After one week, 54% of patients (19 out of 35) treated with spesolimab showed no visible pustules (GPPGA score of 0), compared to 6% of patients (1 out of 18) treated with placebo (P<0.001). In addition, 43% of patients (15 out of 35) treated with spesolimab showed clear/almost clear skin (GPPGA score of 0/1), compared to 11% of patients (2 out of 18) in the placebo group (P=0.024).

About generalized pustular psoriasis (GPP)

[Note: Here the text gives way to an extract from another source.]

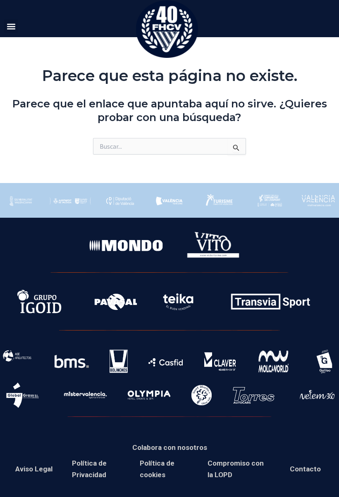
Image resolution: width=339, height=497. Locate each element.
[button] (11, 26)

GPP is a rare, heterogenous and potentially life-threatening neutrophilic skin disease, which is clinically distinct from plaque psoriasis. GPP is caused by neutrophils (a type of white blood cell) accumulating in the skin, resulting in painful, sterile pustules all over the body. The clinical course varies, with some patients having a relapsing disease with recurrent flares, and others having a persistent disease with intermittent flares. While the severity of GPP flares can vary, if left untreated they can be life-threatening due to complications such as sepsis and multisystem organ failure. This chronic, systemic disease has a substantial quality of life impact for patients and healthcare burden. GPP has a varied prevalence across different geographical regions and more women are affected than men.